Saturday is the 35th anniversary of the infamous Disco Demolition Night.

Former radio DJ and Chicago icon Steve Dahl recently penned an op-ed in Crain’s Chicago Business looking back at the ill-fated Disco Demolition Night, a 1979 Chicago White Sox promotion that turned riotous when fans swarmed the field after a crate of disco records were blown up.
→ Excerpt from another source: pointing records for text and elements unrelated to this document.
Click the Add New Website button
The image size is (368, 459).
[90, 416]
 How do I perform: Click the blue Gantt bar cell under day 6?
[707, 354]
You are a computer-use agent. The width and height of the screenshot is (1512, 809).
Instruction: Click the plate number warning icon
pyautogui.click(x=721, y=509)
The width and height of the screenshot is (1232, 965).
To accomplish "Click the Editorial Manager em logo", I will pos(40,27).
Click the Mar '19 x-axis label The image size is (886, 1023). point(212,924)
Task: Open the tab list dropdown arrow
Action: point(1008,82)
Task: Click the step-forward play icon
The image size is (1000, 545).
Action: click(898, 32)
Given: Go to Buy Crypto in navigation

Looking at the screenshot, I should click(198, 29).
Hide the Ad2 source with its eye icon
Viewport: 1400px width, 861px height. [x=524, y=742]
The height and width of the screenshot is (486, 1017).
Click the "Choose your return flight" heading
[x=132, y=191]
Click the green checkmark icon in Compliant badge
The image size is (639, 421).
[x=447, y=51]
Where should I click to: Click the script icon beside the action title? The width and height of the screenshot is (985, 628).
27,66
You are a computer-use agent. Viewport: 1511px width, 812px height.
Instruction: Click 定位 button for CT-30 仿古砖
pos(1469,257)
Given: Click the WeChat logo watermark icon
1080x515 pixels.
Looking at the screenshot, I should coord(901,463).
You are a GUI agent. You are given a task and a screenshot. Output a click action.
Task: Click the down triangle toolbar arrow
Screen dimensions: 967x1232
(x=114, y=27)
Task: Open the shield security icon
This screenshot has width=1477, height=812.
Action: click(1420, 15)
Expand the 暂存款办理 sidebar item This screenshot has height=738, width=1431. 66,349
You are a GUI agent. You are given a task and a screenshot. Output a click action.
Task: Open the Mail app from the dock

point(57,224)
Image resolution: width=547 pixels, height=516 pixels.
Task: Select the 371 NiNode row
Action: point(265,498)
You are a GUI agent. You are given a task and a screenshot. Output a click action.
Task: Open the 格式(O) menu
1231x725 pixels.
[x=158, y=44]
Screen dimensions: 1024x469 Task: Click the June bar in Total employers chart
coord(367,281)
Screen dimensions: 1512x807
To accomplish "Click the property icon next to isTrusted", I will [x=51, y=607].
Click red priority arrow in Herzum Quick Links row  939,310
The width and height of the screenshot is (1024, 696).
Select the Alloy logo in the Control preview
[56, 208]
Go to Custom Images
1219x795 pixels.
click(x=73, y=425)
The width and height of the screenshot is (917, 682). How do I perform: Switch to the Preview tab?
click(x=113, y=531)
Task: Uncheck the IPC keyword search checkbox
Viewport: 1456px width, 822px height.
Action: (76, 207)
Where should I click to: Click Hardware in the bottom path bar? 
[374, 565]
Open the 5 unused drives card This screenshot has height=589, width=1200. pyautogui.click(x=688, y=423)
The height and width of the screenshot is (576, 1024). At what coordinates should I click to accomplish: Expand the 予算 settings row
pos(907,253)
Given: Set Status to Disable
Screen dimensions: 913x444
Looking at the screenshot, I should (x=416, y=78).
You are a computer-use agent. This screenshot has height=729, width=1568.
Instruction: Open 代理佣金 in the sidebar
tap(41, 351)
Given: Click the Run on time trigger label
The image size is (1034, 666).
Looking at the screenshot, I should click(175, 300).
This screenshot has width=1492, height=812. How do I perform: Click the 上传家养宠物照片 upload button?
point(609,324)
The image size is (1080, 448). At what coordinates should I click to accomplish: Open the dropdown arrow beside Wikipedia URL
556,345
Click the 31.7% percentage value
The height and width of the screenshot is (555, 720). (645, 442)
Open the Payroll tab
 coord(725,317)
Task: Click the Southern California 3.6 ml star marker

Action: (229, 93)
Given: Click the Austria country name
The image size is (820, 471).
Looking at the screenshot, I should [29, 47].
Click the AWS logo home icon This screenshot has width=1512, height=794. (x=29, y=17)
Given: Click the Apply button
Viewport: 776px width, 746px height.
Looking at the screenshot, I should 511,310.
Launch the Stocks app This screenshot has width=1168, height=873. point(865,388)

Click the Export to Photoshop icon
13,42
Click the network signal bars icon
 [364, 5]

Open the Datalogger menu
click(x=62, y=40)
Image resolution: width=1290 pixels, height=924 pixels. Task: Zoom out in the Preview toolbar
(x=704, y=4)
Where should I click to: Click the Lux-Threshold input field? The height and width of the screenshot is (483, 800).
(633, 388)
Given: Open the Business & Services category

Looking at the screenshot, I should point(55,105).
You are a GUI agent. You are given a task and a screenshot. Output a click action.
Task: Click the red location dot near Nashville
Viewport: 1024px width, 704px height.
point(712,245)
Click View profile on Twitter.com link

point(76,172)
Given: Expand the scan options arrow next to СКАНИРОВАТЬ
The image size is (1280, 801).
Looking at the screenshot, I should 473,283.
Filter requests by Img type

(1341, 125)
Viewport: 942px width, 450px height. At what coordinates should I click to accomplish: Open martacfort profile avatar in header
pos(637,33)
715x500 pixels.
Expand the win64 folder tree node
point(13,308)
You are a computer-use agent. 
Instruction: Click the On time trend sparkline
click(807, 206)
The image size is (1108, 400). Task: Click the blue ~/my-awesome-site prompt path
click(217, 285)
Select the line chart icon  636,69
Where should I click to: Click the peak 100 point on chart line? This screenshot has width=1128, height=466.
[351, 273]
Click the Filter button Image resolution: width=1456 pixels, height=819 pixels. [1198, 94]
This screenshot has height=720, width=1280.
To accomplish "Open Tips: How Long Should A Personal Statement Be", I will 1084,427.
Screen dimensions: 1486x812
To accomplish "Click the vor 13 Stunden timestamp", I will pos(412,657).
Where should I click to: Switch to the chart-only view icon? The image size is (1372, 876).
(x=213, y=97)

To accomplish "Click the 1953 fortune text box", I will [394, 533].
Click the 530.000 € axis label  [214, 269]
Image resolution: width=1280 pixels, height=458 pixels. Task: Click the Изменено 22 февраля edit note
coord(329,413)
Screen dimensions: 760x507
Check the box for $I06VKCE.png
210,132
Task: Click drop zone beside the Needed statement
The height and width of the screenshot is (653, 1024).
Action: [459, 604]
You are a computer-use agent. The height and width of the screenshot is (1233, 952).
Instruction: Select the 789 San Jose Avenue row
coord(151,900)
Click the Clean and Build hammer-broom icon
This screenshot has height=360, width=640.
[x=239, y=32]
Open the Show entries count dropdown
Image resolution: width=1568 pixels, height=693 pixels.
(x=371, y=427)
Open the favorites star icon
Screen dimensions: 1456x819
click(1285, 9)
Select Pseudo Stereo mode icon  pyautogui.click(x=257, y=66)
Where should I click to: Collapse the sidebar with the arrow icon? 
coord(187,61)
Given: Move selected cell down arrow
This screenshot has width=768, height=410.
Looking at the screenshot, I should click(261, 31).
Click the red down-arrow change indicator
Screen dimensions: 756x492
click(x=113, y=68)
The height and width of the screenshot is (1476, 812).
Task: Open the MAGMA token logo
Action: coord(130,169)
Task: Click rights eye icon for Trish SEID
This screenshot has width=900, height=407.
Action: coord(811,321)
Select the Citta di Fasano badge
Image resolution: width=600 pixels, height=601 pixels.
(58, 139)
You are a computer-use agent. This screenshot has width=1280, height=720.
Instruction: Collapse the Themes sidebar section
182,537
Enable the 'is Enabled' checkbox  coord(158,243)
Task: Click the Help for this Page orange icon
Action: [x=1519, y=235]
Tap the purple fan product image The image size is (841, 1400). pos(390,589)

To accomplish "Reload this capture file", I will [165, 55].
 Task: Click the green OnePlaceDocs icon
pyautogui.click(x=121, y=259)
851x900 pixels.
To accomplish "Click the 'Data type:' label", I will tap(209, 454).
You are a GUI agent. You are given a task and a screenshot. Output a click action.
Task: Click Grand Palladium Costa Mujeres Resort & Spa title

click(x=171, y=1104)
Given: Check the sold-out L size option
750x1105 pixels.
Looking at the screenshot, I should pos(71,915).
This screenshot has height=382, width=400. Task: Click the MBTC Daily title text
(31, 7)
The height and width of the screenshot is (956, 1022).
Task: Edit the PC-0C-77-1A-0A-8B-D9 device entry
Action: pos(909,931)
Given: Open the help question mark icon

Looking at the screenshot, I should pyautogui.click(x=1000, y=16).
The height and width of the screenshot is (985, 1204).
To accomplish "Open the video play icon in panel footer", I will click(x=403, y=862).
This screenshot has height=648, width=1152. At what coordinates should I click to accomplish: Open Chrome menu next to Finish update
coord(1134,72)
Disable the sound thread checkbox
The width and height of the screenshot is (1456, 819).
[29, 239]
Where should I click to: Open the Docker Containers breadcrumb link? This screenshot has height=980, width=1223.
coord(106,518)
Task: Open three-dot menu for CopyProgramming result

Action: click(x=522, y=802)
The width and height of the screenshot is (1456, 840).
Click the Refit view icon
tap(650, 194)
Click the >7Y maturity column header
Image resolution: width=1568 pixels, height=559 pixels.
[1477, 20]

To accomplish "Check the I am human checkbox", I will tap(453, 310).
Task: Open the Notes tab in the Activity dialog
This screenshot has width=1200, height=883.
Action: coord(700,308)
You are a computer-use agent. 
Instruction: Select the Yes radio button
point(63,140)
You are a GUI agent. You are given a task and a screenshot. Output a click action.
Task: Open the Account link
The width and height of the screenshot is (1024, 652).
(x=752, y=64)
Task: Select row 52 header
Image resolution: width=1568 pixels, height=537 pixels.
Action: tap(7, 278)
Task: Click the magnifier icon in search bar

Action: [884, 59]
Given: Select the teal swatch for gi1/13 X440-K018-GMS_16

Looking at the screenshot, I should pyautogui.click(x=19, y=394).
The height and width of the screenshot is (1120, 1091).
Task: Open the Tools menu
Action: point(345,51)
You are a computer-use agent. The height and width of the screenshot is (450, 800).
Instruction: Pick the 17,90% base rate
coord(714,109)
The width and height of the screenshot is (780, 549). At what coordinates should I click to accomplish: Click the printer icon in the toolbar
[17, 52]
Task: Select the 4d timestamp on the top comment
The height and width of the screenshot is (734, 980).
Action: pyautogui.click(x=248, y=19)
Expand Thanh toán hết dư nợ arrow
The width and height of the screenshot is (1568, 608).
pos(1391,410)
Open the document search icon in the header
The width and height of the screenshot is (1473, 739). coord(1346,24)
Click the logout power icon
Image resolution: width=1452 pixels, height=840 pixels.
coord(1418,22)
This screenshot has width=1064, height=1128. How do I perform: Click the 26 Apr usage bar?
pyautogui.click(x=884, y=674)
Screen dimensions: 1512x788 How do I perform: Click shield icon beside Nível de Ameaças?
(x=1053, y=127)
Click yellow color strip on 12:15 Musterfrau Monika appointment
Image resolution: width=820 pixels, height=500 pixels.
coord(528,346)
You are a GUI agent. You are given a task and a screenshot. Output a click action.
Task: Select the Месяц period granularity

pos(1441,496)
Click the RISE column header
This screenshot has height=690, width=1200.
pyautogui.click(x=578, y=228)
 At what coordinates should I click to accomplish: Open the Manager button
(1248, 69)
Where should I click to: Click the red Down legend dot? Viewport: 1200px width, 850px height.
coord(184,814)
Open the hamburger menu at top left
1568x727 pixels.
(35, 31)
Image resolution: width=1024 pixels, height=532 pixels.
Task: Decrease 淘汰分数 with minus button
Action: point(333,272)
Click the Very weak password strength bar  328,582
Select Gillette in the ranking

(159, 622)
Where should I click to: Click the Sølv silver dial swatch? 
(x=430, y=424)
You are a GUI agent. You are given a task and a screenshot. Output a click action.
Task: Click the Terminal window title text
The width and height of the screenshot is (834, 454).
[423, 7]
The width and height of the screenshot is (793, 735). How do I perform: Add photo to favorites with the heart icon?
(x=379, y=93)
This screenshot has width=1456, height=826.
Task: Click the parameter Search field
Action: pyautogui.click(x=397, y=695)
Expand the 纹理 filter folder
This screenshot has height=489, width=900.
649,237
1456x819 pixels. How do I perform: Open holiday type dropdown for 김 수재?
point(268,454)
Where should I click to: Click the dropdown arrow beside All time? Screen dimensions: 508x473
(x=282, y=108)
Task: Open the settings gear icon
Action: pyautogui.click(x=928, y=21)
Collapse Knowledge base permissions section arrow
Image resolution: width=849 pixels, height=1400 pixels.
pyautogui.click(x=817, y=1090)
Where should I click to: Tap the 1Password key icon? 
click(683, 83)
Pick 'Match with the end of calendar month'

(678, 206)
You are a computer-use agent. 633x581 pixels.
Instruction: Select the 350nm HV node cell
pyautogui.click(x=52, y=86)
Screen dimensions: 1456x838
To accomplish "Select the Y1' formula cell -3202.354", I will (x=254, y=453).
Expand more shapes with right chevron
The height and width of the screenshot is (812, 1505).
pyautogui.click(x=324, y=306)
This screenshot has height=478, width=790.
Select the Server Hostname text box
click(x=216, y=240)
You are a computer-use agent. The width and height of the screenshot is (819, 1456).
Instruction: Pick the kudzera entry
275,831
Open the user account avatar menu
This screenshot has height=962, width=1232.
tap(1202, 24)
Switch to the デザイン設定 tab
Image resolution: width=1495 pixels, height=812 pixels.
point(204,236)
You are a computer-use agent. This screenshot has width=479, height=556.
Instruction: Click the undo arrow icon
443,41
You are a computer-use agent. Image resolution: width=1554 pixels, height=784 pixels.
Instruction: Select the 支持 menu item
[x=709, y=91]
It’s the 35th anniversary of that infamous night this weekend, and Dahl took the opportunity to address what he saw as two misunderstood aspects of the story: how it all began, and whether or not the event was intended to be racist and homophobic.
 
I don't begrudge Dahl the chance to tell his side of the story, but judging from his Crain’s piece, he and I seem to have very different memories of that July night. And while the part about how it all began is fascinating, it’s in Dahl’s insistence that it was all harmless fun without any deeper meaning is where we part ways.
 
For those who don't remember or weren’t around back then, the premise was simple. Dahl’s radio station had changed formats from rock music to disco, and, understanding his audience, he helped scheme up a promotional night at a White Sox double-header that involved blowing up disco records.
 
Sixty thousand people showed up, and, after the records were set ablaze in center field, they swarmed down out of the seats and onto the field, causing the Sox to forfeit the second game.
 
I was one of those 60,000. Even though I was a die-hard Sox fan, most of those who showed up could have cared less about baseball. What mattered was a more fundamental issue: Rock music, and the lifestyle and values that went with it, was under attack from an alien music and culture popular with black folks and, occasionally, gays.
 
To understand this, you have to remember what it was like in 1979 Chicagoland—in both the city and suburbs. The truth is that the racial climate was very different than it is today, particularly among a certain segment of white lower- and middle-class people. I was 15 years old in the summer of 1979, part of that demographic, and I have very vivid memories of the fears my parents and others had back then that blacks would one day take over every white neighborhood in existence.
 
It was an extension of the narrative that had grown up around the idea that over the past 50 years or so, poor blacks had pushed out wealthier whites from large parts of the South and Southwest sides of the city, not far from where my suburban childhood took place. It was part of everyday conversation back then, discussed as both fear and surprise that a group of undesirables could threaten what was seen as a birthright of racial intolerance and isolation.
 
For young people like me, rock music was actually a big part of this idea, or was at least related to the demographic, economic and political changes we could see happening around us. Rock music supposedly meant freedom, at least in the right to grow our hair long and do recreational drugs at will. But it was also part of who we were, and the place we felt we held in our culture and society. 
 
But by 1979, rock itself had grown old and stale, even though we didn't realize it at the time. We still wanted to cling to our long guitar solos, pounding drums and heroes in tight pants to reign supreme for a long time to come, the rest of the world be dammed. Popular music culture was ripe for a takeover, and disco just happened to be the next thing that came along. But we didn't like it, and gleefully poured scorn and derision on a culture whose fans were regular citizens and neighbors, just like us.
 
As a result, 60,000 kids happily paid 98 cents to see a man dressed in Army fatigues and riding a Jeep blow up their hated musical enemies that warm summer night. Even though we didn't say it in these terms, we certainly didn’t want black folks to take over our rightful place at the top of youth culture, as expressed in radio airtime, TV specials and concerts in places like Comiskey Park.
 
Because, in the end, the chance to yell “disco sucks” meant more than simply a musical style choice. It was a chance to push back on a whole set of social dynamics that lied just beneath the surface of a minor battle between a DJ and a radio station that decided to change formats.
 
More importantly, it was a chance for a whole lot of people to say they didn't like the way the world was changing around them, or who they saw as the potential victors in a cultural and demographic war.
 
And, from the perspective of 35 years later, its hard to believe few if any of those who organized the event didn't see that underlying reality for what it was. Or perhaps still continue to cling to the idea that it was all harmless fun.
 
Or simply a good idea gone bad when it went out of control.